Uma estrutura societária deve servir a um objetivo real. A organização de bens e participações exige avaliar governança, custos, tributação, relações familiares e direitos de terceiros.
A estrutura acompanha o propósito
Uma holding pode centralizar participações societárias e, conforme seu objeto, outras atividades. A definição entre uma estrutura pura ou mista depende dos objetivos e riscos que se pretende administrar.
A constituição de uma pessoa jurídica não elimina obrigações existentes nem transforma toda operação em uma alternativa fiscal mais vantajosa. Transferências de bens, renda e sucessão exigem avaliações próprias.
- Organização de participações e regras de administração.
- Avaliação de acordos entre sócios e continuidade empresarial.
- Integração entre sucessão, tributação e realidade patrimonial.
Os limites da chamada “blindagem”
Proteção patrimonial não significa imunidade contra credores. Confusão entre contas pessoais e empresariais, desvio de finalidade e operações fraudulentas podem gerar consequências jurídicas.
O Código Civil prevê hipóteses de desconsideração da personalidade jurídica.
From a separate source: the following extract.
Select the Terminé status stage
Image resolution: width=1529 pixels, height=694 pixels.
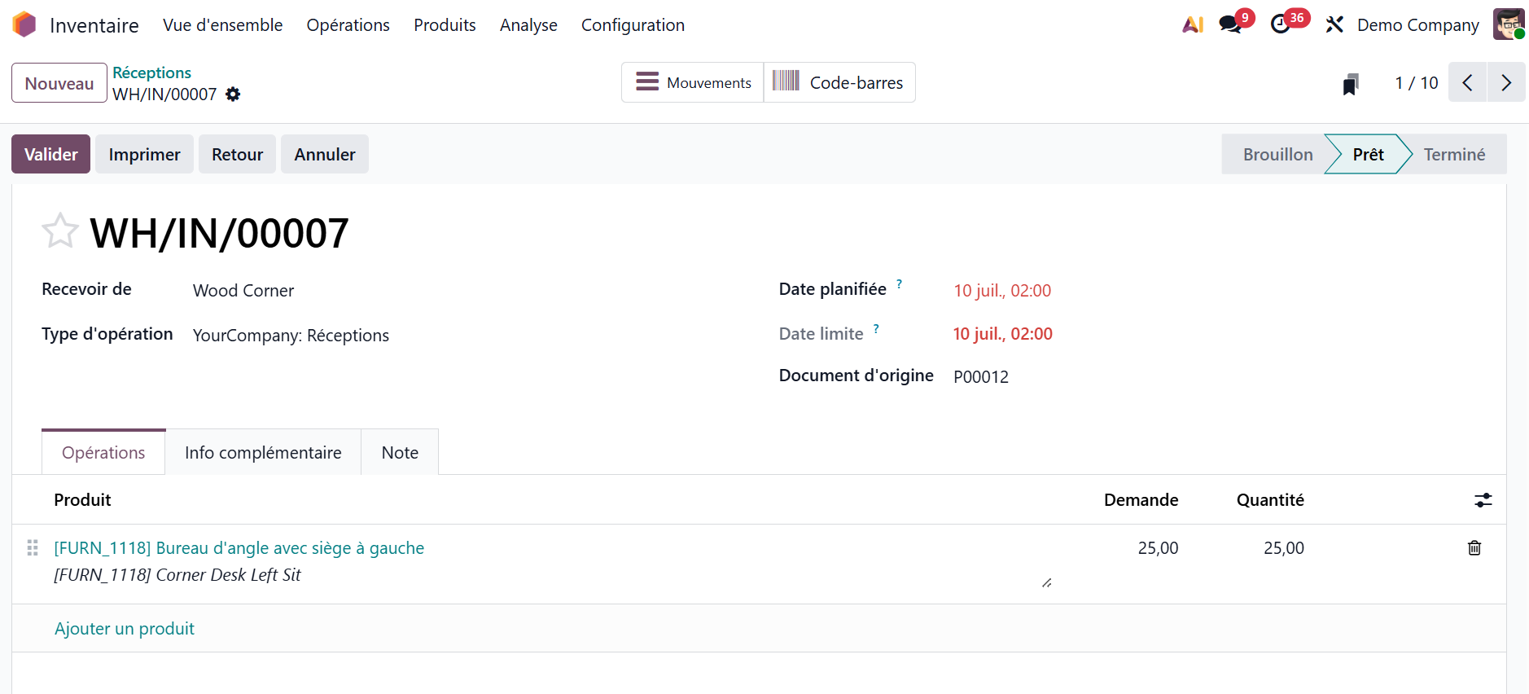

A estrutura precisa ser acompanhada de comportamento coerente: escrituração, contratos e decisões efetivamente praticadas.
Antes de constituir uma holding
É importante conhecer os bens, as participações, as dívidas, a composição familiar e os objetivos de longo prazo. A avaliação pode concluir que outra solução é mais adequada. A escolha não deve partir apenas de uma comparação isolada de alíquotas.